Records provided –
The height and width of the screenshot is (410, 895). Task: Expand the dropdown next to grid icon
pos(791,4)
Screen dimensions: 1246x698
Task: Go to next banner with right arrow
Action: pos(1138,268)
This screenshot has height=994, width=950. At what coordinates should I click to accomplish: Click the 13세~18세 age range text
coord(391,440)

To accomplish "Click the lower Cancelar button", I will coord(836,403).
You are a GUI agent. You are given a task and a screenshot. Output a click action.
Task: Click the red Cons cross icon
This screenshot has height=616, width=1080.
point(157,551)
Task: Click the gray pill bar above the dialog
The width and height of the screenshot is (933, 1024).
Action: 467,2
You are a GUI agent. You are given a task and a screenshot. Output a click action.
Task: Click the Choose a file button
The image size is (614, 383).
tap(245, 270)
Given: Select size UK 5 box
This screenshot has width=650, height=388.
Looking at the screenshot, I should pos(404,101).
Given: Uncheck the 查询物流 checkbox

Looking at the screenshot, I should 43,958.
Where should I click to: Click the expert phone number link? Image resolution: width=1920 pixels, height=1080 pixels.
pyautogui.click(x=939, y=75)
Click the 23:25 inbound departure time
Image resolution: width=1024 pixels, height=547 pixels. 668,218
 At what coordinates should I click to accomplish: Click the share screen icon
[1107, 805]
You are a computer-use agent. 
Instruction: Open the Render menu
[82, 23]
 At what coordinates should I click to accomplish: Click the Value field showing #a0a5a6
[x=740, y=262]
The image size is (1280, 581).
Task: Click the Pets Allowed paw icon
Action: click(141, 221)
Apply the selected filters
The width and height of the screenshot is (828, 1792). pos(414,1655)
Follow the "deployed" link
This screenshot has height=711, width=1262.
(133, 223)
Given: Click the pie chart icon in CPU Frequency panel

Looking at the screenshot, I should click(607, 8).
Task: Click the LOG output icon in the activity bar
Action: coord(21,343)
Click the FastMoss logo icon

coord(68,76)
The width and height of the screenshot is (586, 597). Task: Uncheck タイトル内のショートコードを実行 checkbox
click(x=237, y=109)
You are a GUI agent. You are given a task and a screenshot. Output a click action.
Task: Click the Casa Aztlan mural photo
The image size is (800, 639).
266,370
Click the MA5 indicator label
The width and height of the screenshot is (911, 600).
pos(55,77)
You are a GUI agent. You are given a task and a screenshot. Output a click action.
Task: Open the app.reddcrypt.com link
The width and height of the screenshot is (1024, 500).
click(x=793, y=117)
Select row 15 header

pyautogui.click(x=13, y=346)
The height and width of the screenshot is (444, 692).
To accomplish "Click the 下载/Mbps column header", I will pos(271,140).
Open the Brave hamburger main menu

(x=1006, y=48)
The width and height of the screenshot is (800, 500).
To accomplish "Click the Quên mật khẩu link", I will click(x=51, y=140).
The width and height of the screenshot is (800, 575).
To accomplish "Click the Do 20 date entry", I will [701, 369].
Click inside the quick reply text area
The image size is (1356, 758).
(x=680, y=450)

What the task requires – Please transcribe the listing in full. Keep each line exact.

Exercise answer –
The height and width of the screenshot is (410, 895). Task: Expand the dropdown next to grid icon
pos(791,4)
Screen dimensions: 1246x698
Task: Go to next banner with right arrow
Action: pos(1138,268)
This screenshot has height=994, width=950. At what coordinates should I click to accomplish: Click the 13세~18세 age range text
coord(391,440)

To accomplish "Click the lower Cancelar button", I will coord(836,403).
You are a GUI agent. You are given a task and a screenshot. Output a click action.
Task: Click the red Cons cross icon
This screenshot has height=616, width=1080.
point(157,551)
Task: Click the gray pill bar above the dialog
The width and height of the screenshot is (933, 1024).
Action: 467,2
You are a GUI agent. You are given a task and a screenshot. Output a click action.
Task: Click the Choose a file button
The image size is (614, 383).
tap(245, 270)
Given: Select size UK 5 box
This screenshot has width=650, height=388.
Looking at the screenshot, I should pos(404,101).
Given: Uncheck the 查询物流 checkbox

Looking at the screenshot, I should 43,958.
Where should I click to: Click the expert phone number link? Image resolution: width=1920 pixels, height=1080 pixels.
pyautogui.click(x=939, y=75)
Click the 23:25 inbound departure time
Image resolution: width=1024 pixels, height=547 pixels. 668,218
 At what coordinates should I click to accomplish: Click the share screen icon
[1107, 805]
You are a computer-use agent. 
Instruction: Open the Render menu
[82, 23]
 At what coordinates should I click to accomplish: Click the Value field showing #a0a5a6
[x=740, y=262]
The image size is (1280, 581).
Task: Click the Pets Allowed paw icon
Action: click(141, 221)
Apply the selected filters
The width and height of the screenshot is (828, 1792). pos(414,1655)
Follow the "deployed" link
This screenshot has height=711, width=1262.
(133, 223)
Given: Click the pie chart icon in CPU Frequency panel

Looking at the screenshot, I should click(607, 8).
Task: Click the LOG output icon in the activity bar
Action: coord(21,343)
Click the FastMoss logo icon

coord(68,76)
The width and height of the screenshot is (586, 597). Task: Uncheck タイトル内のショートコードを実行 checkbox
click(x=237, y=109)
You are a GUI agent. You are given a task and a screenshot. Output a click action.
Task: Click the Casa Aztlan mural photo
The image size is (800, 639).
266,370
Click the MA5 indicator label
The width and height of the screenshot is (911, 600).
pos(55,77)
You are a GUI agent. You are given a task and a screenshot. Output a click action.
Task: Open the app.reddcrypt.com link
The width and height of the screenshot is (1024, 500).
click(x=793, y=117)
Select row 15 header

pyautogui.click(x=13, y=346)
The height and width of the screenshot is (444, 692).
To accomplish "Click the 下载/Mbps column header", I will pos(271,140).
Open the Brave hamburger main menu

(x=1006, y=48)
The width and height of the screenshot is (800, 500).
To accomplish "Click the Quên mật khẩu link", I will click(x=51, y=140).
The width and height of the screenshot is (800, 575).
To accomplish "Click the Do 20 date entry", I will [701, 369].
Click inside the quick reply text area
The image size is (1356, 758).
(x=680, y=450)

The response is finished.